‘A synchronised boom will bring in a synchronised bust’

Written By Venkatesan Vembu | Updated:

“I’ll never be made chairman of the US Federal Reserve Board,” says investment analyst Marc “Dr Doom” Faber wryly. “But if I were, interest rate in the US would be 10% now!”

Is it boom or gloom? Dr Doom weighs in

HONG KONG: “I’ll never be made chairman of the US Federal Reserve Board,” says investment analyst Marc “Dr Doom” Faber wryly. “But if I were, interest rate in the US would be 10% now!”

As a contrarian investor who has been on the ball with his early warnings on bear markets, the author of the widely read Gloom Boom Doom newsletter doesn’t exactly pull his punches.

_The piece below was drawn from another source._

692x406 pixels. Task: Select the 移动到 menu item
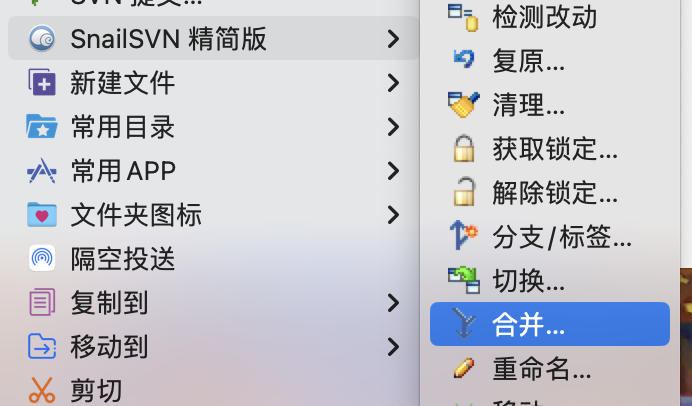(x=214, y=347)
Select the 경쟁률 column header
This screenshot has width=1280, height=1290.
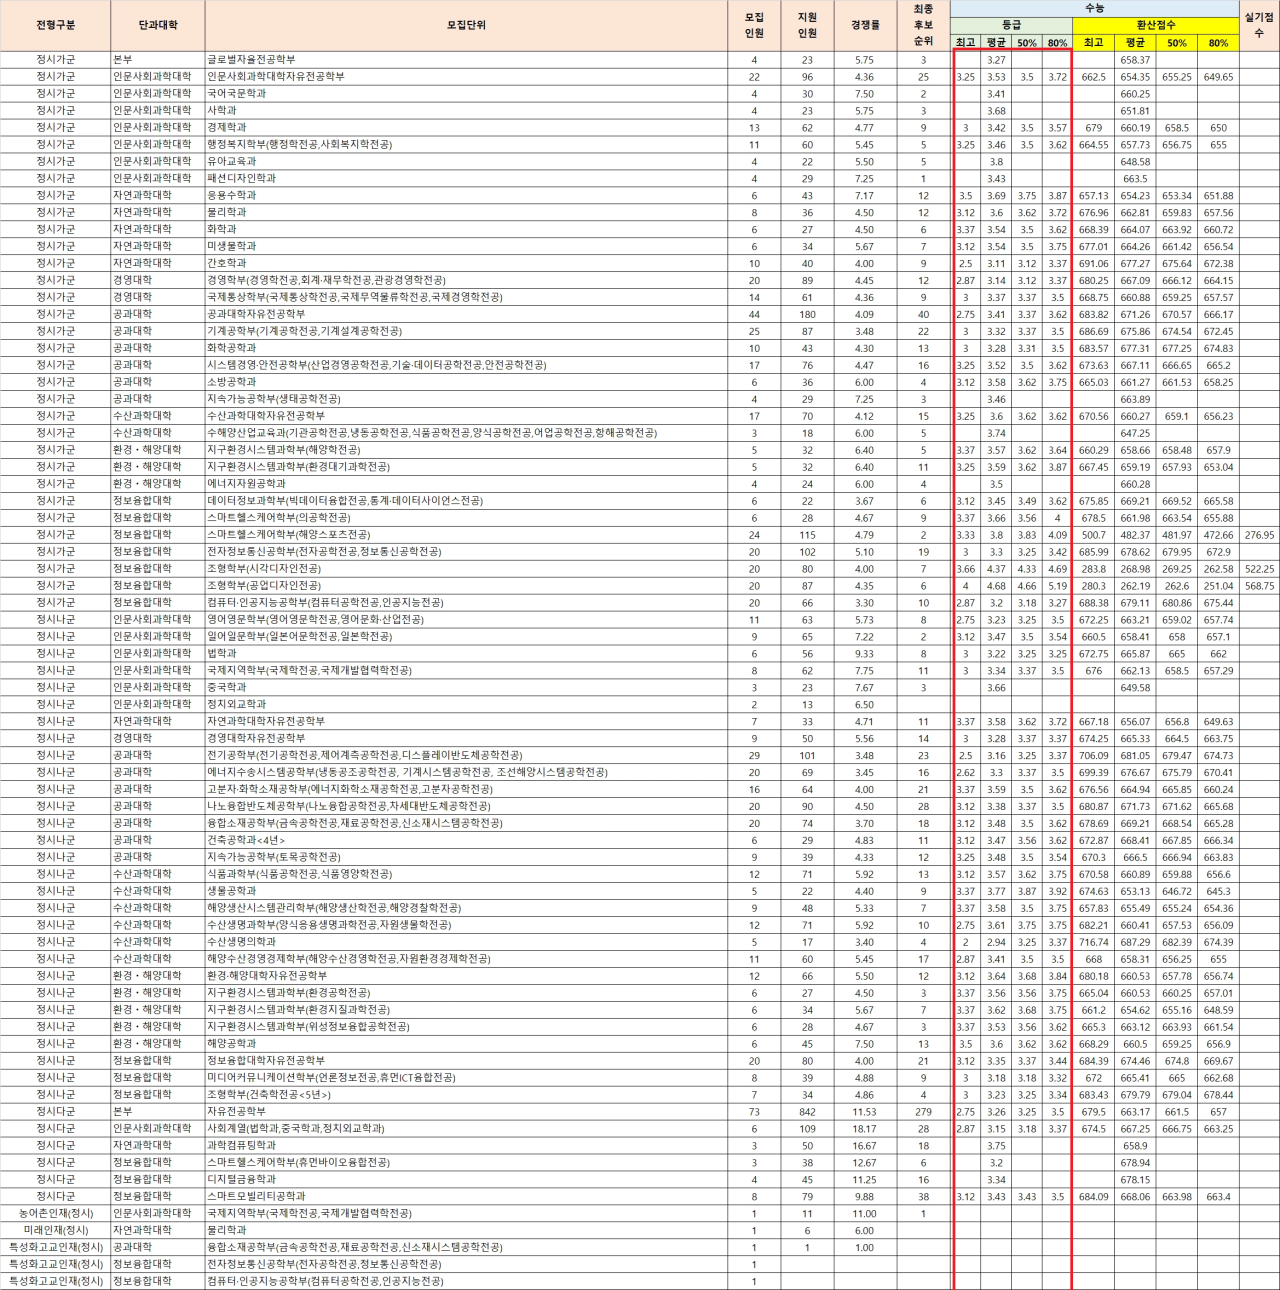865,25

And as he presented his outlook on the global economic situation in Hong Kong on Friday, Faber was particularly searing in his observations about the role of expansionary monetary policy in the US in fuelling bubble markets around the world.

In Faber’s estimation, Fed chairman Ben Bernanke’s decision earlier this week to lower interest rates by 0.5 percentage points was “totally irresponsible”, given that asset markets across the world were already excessively inflated.

“You have to understand the kind of delusionary monetary philosophy that Bernanke - and his predecessor Alan Greenspan - suffer from: never mind if housing prices go up 1,000 times, but if it drops 5%, we will intervene with extraordinary measures, we will drop dollar bills from helicopters, and support the asset.”

Money, says Faber, has been kept “too cheap for too long” in the US, and as a consequence, “we now have a bubble in everything… Real estate, stocks, commodities… prices of even useless collectibles have gone up.”

In the past five years, credit growth in the US has been stronger than in any previous expansion in the US, notes Faber. “But it raises some questions: strong debt growth today drives the economy, but in order to keep the economy plan at the same altitude, debt growth must accelerate. If it slows down, economic growth slows down and recession follows.”

So, when debt is 330% of GDP - as it is in the US today - and rising rapidly, the US has “no option but to print money massively,” says Faber. “They cannot pursue a tight monetary policy.”

Faber believes that, given the fact that China, India and the other rapid growing emerging economies are increasingly having an inflationary impact on the world, the secular trend in commodity prices will remain intact. “Analysts have overemphasised the deflationary impact of China on the world and underemphasised the inflationary impact that China and India have on the raw materials market.”

What’s more, in Faber’s reckoning, the US dollar, which has been losing ground in recent times, is losing its standing as a “store of value”.

“I believe that the dollar is terribly expensive vis-à-vis Asian currencies - particularly the yuan and the Indian rupee.

“I would argue that the Chinese currency should double in value… that would be very good to contain inflation in China, by bringing down the effective cost of the raw materials it procures from the global market… It’s the same in India: let the rupee appreciate for a while.”

People in the West tend to see emerging economies as “poor cousins”, but in fact, for the first time in history, oil consumption in emerging economies exceeds that of the G-7 countries, notes Faber.

“Moreover, whereas semi-conductor sales in the US, Europe and Japan are still below their 2000 peak, in Asia, they have more than doubled… It shows how important Asian economic growth has become…. I would, in fact, argue that in the history of capitalism, the emerging economies have never been in a better financial position as they are today… And the US has never been in a worse position.”

In the 200-year history of capitalism, says Faber, “we now have the first global synchronised economic boom … Every where you go, you see countries are booming, with the notable exception of Zimbabwe, which is in recession.”